BLADE have provided the human readable commands to create Liferay modules. BLADE consist of several Module Templates to create Liferay 7 Application modules like portlet module, hook module and theme module. It also have commands to access sample projects and deploy into OSGi runtime.

 BLADE tools have commands to create Liferay 7 module and we can use any Development IDE to edit the code then deploy through BLADE CLI commands. Installation of BLADE tool and Module creation process will be explained in the future articles. Once we installed the BLADE, we can issue the predefined commands to create and deploy the modules.
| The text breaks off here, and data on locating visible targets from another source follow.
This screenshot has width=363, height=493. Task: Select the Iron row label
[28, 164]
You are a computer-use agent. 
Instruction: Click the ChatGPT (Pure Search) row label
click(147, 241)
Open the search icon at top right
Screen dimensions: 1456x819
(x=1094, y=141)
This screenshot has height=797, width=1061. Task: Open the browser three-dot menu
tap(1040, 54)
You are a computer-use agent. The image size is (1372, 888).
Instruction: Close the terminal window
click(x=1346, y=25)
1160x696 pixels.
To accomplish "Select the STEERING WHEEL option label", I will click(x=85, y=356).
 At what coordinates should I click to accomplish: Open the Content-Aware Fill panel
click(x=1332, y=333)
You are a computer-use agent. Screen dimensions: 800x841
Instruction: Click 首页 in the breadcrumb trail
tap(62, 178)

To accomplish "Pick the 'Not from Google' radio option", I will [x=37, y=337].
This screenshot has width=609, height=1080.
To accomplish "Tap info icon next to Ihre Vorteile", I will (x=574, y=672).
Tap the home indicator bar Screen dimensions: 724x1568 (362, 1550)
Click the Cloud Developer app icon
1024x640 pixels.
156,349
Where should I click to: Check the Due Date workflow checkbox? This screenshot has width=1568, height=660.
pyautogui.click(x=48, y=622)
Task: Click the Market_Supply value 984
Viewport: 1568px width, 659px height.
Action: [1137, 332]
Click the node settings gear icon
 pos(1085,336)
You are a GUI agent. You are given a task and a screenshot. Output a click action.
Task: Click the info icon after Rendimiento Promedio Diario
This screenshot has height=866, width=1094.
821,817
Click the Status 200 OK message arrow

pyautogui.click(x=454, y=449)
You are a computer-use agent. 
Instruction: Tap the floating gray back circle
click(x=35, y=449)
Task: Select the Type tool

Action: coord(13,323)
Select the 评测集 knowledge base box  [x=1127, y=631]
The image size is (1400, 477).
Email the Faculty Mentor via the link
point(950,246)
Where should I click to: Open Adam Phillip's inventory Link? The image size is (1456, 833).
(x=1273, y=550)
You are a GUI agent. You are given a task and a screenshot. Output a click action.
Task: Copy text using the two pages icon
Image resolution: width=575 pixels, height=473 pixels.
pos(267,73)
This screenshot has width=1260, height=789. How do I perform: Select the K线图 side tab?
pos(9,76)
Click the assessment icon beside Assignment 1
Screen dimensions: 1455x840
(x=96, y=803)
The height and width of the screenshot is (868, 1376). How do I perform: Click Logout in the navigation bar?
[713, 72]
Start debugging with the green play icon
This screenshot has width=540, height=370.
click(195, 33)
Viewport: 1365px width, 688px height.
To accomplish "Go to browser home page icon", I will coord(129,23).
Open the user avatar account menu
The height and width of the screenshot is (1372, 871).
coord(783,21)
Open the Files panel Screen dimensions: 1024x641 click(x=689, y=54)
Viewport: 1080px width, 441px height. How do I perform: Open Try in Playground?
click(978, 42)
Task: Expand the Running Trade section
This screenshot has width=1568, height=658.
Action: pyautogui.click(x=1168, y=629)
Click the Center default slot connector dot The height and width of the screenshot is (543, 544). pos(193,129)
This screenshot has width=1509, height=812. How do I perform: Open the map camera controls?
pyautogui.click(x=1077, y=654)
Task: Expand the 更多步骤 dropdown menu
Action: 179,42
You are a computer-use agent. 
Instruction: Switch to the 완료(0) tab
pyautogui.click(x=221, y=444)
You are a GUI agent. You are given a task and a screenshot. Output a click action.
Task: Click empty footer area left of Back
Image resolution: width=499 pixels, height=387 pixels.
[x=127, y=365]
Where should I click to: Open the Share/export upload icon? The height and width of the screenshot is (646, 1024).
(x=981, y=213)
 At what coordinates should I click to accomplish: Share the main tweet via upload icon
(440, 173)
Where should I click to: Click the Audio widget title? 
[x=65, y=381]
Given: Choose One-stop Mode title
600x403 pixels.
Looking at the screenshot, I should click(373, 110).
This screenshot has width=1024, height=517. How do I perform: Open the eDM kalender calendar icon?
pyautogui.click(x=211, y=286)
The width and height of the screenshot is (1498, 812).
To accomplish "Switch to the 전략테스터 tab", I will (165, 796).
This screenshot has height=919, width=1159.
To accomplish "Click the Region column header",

The following are the set of BLADE CLI commands its description.

deploy:
Deploy commands will build and deploy the modules into Liferay OSGi environment. Usually deploy commands works similar to previous liferay MAVEN deploy but it’s in OSGi way. It will compile, build and package the module and place the module jar file into Liferay Portal deploy directory. Once the module jar file place in deploy directory then Liferay hot deploy process will handle subsequent steps to make the available of module to end user.

convert:
Convert previous Plugins SDK plugins to OSGi modules. Usually Liferay 7 have concept called Liferay Workspace.  It convert Plugins project to Workspace project based on Gradle.
As we know that Liferay DXP/7 based on OSGi and all Liferay 7 application, make it as modules. However, we already have Plugin Environment to develop Liferay previous versions applications so convert toll make it plugins to modules.

create:
Create command used to create new Liferay Application Module based on available module templates. BLADE has provided several module templates to create different types such as portlet, hook and them modules. These commands have several option so choose appropriate template.

gw:
gw is Gradle Wrapper on top of Gradle build to make work easier for developer to run Gradle build commands.

init:
Liferay has introduced Liferay Workspace to manage the Liferay modules and it’s easy to shift one place to other place. Init command will initialize the Liferay Workspace it means it will create directory structure to accommodate modules, related properties and liferay portal server instance.  All will be created once we use init command.

install:
This command install a liferay bundle into Liferay OSGi runtime environment. Bundle is packaged OSGi jar file, which run in OSGi runtime.

help:
Help commands will shows help information like list of available commands and its options.

open:
Open command open or import file in Liferay IDE and open project as well.

samples:
Samples project generated sample projects in Liferay Workspace. Liferay have provided sample project for the developers to understand more about Liferay module development.
Sample command will access those samples from repository and downloaded into local Liferay Workspace. We can edit, deploy and test the sample modules.

server:
This command start Liferay Portal Server Instance, which reside in Liferay Workspace bundle directory.

sh:
Sh command connect to Apache Gogo shell console to manage OSGi bundles which are available in OSGi runtime.


update:
Update command will update to latest versions when new version is available.

version:
It will display BLADE CLI version information.